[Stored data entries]
● ● ● ● ● ● ●
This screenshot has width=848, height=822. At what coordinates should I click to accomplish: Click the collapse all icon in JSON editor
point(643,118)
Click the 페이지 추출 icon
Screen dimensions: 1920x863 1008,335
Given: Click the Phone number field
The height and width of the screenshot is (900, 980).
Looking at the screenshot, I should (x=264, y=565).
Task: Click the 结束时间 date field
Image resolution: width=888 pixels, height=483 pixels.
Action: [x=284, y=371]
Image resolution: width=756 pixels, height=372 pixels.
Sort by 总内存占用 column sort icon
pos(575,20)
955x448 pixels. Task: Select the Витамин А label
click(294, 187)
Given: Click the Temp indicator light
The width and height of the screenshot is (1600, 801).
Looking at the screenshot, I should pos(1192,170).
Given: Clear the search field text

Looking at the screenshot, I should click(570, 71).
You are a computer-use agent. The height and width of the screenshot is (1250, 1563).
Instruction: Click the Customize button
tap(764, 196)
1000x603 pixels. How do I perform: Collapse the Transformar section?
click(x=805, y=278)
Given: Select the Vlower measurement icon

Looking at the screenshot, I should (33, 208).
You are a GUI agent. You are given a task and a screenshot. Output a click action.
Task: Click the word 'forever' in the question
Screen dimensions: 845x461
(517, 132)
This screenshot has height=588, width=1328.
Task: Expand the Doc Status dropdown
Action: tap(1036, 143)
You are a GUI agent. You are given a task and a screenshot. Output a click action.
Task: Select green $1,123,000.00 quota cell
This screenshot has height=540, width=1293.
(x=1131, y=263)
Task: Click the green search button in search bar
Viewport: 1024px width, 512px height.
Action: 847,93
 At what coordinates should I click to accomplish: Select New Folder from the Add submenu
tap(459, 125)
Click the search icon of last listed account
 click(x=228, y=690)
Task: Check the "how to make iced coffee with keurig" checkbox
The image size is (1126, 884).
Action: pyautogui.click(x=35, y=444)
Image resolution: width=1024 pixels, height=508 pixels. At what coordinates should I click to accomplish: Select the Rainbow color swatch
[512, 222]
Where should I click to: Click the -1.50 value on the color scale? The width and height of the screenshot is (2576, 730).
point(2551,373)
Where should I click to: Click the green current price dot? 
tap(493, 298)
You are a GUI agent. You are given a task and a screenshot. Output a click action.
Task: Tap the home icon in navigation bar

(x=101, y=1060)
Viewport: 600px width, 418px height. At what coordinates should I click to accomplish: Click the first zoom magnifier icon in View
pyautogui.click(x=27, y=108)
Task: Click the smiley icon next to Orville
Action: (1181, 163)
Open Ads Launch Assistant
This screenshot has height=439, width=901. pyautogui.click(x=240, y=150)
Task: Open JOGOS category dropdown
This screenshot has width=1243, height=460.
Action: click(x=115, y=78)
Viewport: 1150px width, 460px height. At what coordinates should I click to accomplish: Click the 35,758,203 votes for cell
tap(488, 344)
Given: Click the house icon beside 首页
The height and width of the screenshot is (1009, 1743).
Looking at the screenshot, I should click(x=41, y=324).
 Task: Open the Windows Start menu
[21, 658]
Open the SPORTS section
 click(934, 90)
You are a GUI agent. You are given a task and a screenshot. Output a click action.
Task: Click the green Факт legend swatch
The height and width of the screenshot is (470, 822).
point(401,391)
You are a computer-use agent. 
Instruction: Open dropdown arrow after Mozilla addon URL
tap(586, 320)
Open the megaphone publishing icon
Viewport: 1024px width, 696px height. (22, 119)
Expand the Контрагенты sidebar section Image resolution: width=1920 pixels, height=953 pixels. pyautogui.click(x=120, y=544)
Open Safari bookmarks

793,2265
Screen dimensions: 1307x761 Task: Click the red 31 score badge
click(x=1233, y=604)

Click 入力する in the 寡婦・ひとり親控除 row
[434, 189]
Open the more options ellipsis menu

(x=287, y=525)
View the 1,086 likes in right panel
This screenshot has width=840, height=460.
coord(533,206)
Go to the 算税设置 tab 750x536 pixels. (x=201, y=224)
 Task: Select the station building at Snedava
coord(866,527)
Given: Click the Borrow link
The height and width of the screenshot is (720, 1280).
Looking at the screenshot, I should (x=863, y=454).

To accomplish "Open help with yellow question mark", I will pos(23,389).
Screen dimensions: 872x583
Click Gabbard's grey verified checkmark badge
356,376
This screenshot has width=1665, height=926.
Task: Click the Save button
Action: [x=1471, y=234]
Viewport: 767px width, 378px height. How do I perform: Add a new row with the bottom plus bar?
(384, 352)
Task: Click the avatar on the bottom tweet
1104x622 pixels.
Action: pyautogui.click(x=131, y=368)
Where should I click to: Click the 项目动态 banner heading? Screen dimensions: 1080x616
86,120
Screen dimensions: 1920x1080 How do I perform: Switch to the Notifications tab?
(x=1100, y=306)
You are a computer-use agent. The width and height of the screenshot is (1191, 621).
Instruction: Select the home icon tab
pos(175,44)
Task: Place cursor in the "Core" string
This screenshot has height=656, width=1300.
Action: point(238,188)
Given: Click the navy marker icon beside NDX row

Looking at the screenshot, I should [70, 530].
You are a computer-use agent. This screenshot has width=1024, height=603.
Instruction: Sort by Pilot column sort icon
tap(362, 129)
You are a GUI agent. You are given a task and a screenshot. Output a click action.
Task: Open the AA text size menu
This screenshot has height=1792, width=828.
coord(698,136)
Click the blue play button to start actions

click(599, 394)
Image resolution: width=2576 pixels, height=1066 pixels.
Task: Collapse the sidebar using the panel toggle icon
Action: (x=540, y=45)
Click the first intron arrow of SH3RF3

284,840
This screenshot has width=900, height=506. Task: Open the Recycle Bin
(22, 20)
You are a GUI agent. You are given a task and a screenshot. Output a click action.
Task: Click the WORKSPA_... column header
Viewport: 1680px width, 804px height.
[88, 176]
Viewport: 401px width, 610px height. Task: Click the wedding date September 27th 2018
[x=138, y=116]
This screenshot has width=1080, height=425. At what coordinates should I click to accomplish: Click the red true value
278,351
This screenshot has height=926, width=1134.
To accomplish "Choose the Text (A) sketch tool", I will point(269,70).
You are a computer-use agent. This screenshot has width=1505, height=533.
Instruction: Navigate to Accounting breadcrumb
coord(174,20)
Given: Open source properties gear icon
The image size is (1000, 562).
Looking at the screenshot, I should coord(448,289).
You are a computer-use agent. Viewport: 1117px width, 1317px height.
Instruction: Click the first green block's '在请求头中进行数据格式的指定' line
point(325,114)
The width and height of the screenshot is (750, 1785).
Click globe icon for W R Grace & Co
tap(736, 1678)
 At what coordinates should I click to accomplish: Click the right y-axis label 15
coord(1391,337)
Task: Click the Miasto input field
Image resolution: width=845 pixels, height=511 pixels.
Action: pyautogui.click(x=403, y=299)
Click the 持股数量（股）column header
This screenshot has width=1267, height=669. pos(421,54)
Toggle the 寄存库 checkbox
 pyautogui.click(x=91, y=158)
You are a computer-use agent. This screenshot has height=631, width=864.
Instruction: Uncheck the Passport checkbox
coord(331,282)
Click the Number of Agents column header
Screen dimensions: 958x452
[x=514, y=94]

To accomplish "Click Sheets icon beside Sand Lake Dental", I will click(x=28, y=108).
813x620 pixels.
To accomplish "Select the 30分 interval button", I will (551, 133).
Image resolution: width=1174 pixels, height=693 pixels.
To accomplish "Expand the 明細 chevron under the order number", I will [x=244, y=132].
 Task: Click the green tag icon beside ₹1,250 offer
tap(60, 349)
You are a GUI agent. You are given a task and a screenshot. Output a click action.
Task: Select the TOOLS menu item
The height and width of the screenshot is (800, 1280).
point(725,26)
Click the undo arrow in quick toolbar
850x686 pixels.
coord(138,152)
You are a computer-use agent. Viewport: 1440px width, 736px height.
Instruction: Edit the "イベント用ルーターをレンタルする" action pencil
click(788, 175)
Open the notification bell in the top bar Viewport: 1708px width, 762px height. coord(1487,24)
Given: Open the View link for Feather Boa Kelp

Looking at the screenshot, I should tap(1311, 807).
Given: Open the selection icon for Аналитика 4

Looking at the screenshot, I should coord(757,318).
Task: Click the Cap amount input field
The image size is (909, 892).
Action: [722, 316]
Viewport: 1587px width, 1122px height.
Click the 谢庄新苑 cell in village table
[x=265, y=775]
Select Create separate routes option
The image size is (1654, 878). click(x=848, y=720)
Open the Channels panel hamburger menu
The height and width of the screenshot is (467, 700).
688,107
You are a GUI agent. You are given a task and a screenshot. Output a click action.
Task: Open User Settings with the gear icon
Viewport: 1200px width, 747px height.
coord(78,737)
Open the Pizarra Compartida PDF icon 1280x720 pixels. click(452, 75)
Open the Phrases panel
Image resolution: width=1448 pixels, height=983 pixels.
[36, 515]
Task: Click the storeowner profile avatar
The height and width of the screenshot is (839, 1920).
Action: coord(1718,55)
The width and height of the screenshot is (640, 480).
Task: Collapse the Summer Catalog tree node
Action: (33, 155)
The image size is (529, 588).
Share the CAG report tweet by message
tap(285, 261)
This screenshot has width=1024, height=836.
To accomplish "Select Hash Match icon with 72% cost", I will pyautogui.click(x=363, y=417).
● ● ● ● ● ● ●
- [Activity] Please restate only the opening stretch of the records above: every line from the first through the one containing "Given: Click the Temp indicator light", exactly as written.

- [Reply]
This screenshot has width=848, height=822. At what coordinates should I click to accomplish: Click the collapse all icon in JSON editor
point(643,118)
Click the 페이지 추출 icon
Screen dimensions: 1920x863 1008,335
Given: Click the Phone number field
The height and width of the screenshot is (900, 980).
Looking at the screenshot, I should (x=264, y=565).
Task: Click the 结束时间 date field
Image resolution: width=888 pixels, height=483 pixels.
Action: [x=284, y=371]
Image resolution: width=756 pixels, height=372 pixels.
Sort by 总内存占用 column sort icon
pos(575,20)
955x448 pixels. Task: Select the Витамин А label
click(294, 187)
Given: Click the Temp indicator light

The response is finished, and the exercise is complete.